INPUT:
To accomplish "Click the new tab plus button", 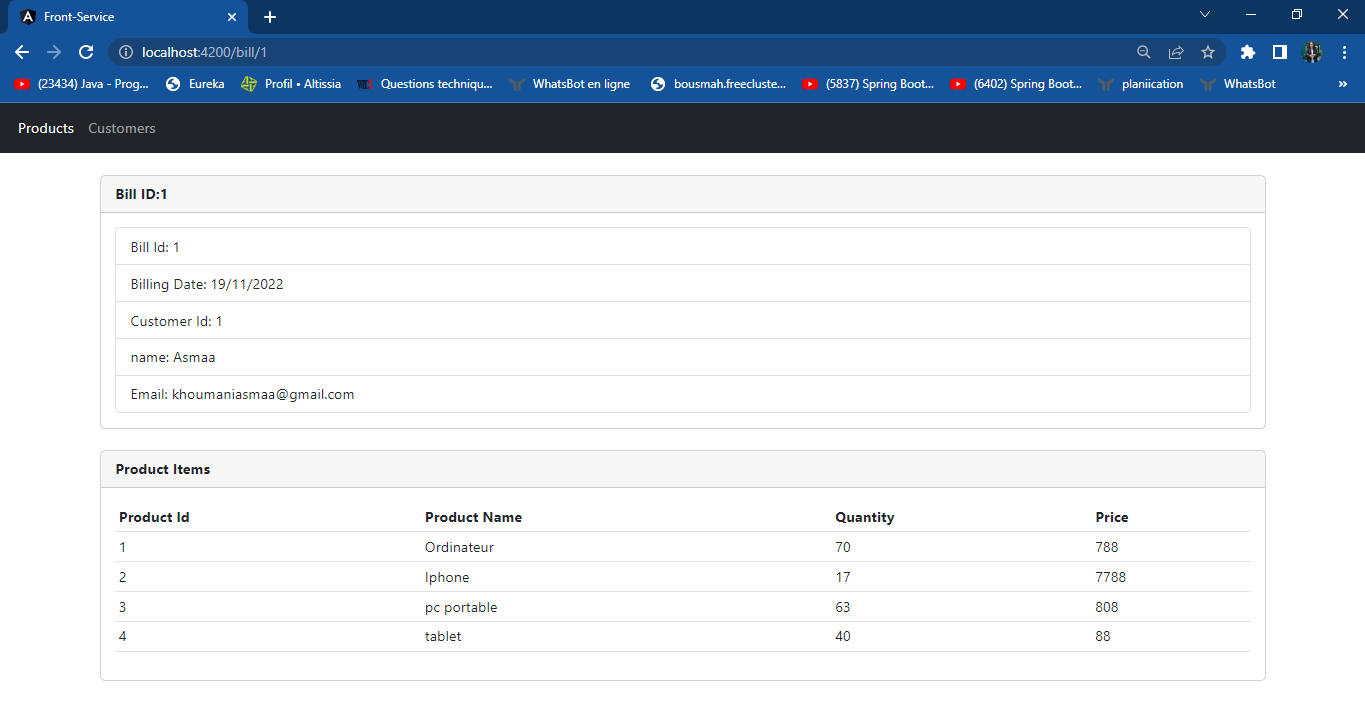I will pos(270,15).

--

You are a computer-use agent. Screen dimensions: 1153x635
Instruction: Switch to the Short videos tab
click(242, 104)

--

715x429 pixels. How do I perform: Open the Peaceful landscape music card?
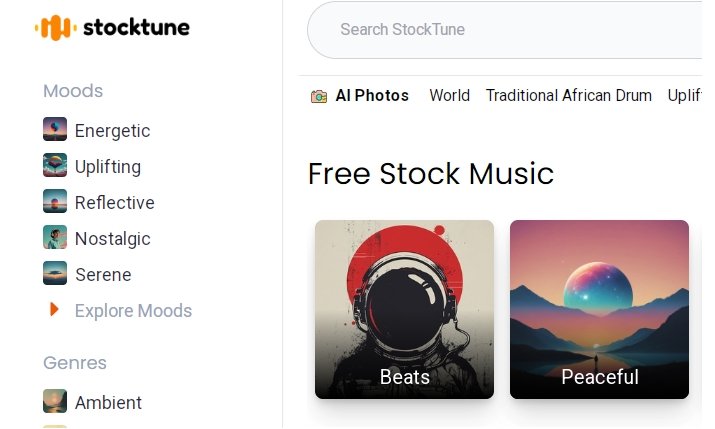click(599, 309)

AIM: Rewrite the data from the line with "715x429 pixels. How" up to and including the line with "click(599, 309)", replacing "Peaceful landscape music" with "Relaxing ocean sounds" and leaving everything else unchanged. Give only those lines, without the pictures.

EXPECTED ANSWER:
715x429 pixels. How do I perform: Open the Relaxing ocean sounds card?
click(599, 309)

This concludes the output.